If you’re developing with TensorFlow.js, here are three workflows you can consider.

  • You can import an existing, pre-trained model for inference. If you have an existing TensorFlow or Keras model you’ve previously trained offline, you can convert into TensorFlow.js format, and load it into the browser for inference.
  • You can re-train an imported model. As in the Pac-Man demo above, you can use transfer learning to augment an existing model trained offline using a small amount of data collected in the browser using a technique called Image Retraining. This is one way to train an accurate model quickly, using only a small amount of data.
  • Author models directly in browser. You can also use TensorFlow.js to define, train, and run models entirely in the browser using Javascript and a high-level layers API. If you’re familiar with Keras, the high-level layers API should feel familiar.
Let’s see some code

If you like, you can head directly to the samples or tutorials to get started. These show how-to export a model defined in Python for inference in the browser, as well as how to define and train models entirely in Javascript. As a quick preview, here’s a snippet of code that defines a neural network to classify flowers, much like on the getting started guide on TensorFlow.org. Here, we’ll define a model using a stack of layers.

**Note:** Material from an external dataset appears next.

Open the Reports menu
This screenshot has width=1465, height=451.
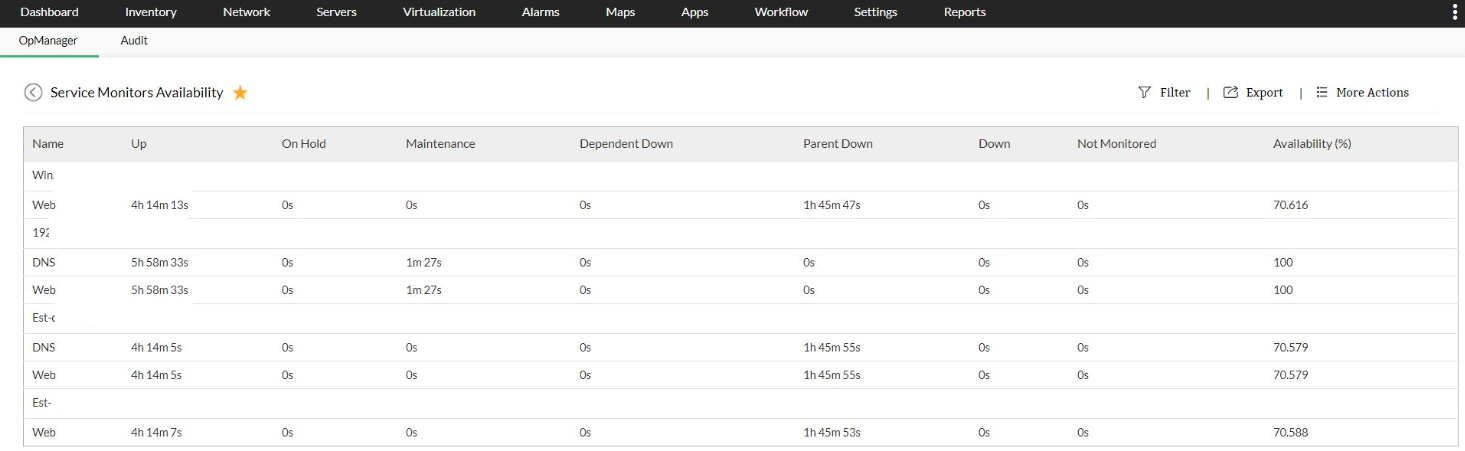(x=964, y=12)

import * as tf from ‘@tensorflow/tfjs’;
const model = tf.sequential();
model.add(tf.layers.dense({inputShape: [4], units: 100}));
model.add(tf.layers.dense({units: 4}));
model.compile({loss: ‘categoricalCrossentropy’, optimizer: ‘sgd’});

The layers API we’re using here supports all of the Keras layers found in the examples directory (including Dense, CNN, LSTM, and so on). We can then train our model using the same Keras-compatible API with a method call:

await model.fit(
  xData, yData, {
    batchSize: batchSize,
    epochs: epochs
});

The model is now ready to use to make predictions:

// Get measurements for a new flower to generate a prediction
// The first argument is the data, and the second is the shape.
const inputData = tf.tensor2d([[4.8, 3.0, 1.4, 0.1]], [1, 4]);

// Get the highest confidence prediction from our model
const result = model.predict(inputData);
const winner = irisClasses[result.argMax().dataSync()[0]];

// Display the winner
console.log(winner);

TensorFlow.js also includes a low-level API (previously deeplearn.js) and support for Eager execution. You can learn more about these by watching the talk at the TensorFlow Developer Summit.

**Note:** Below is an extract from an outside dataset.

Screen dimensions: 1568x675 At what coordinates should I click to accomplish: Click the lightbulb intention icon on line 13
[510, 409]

An overview of TensorFlow.js APIs. TensorFlow.js is powered by WebGL and provides a high-level layers API for defining models, and a low-level API for linear algebra and automatic differentiation. TensorFlow.js supports importing TensorFlow SavedModels and Keras models.

How does TensorFlow.js relate to deeplearn.js?

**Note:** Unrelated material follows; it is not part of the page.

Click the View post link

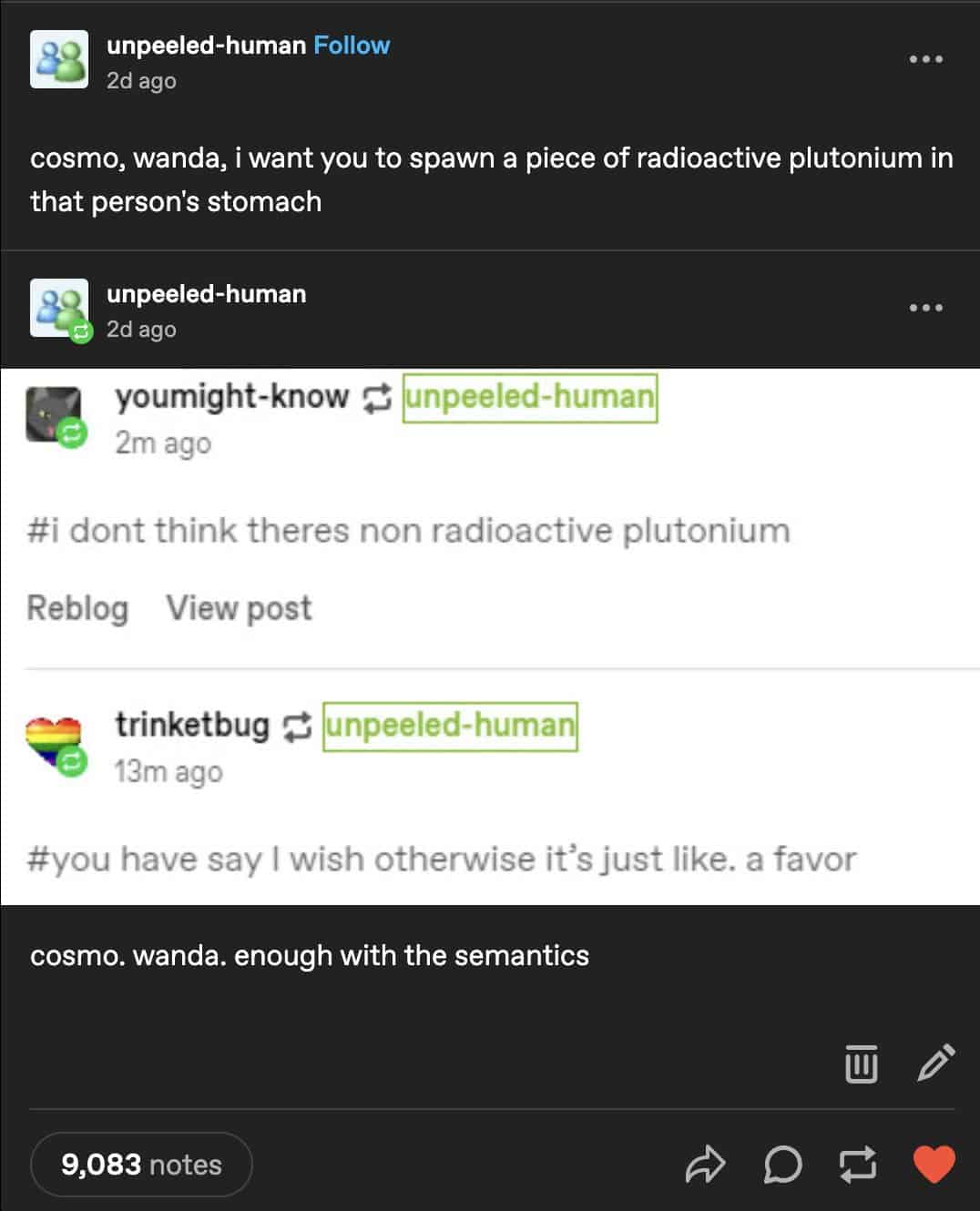coord(239,607)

Good question! TensorFlow.js, an ecosystem of JavaScript tools for machine learning, is the successor to deeplearn.js which is now called TensorFlow.js Core. TensorFlow.js also includes a Layers API, which is a higher level library for building machine learning models that uses Core, as well as tools for automatically porting TensorFlow SavedModels and Keras hdf5 models. For answers to more questions like this, check out the FAQ.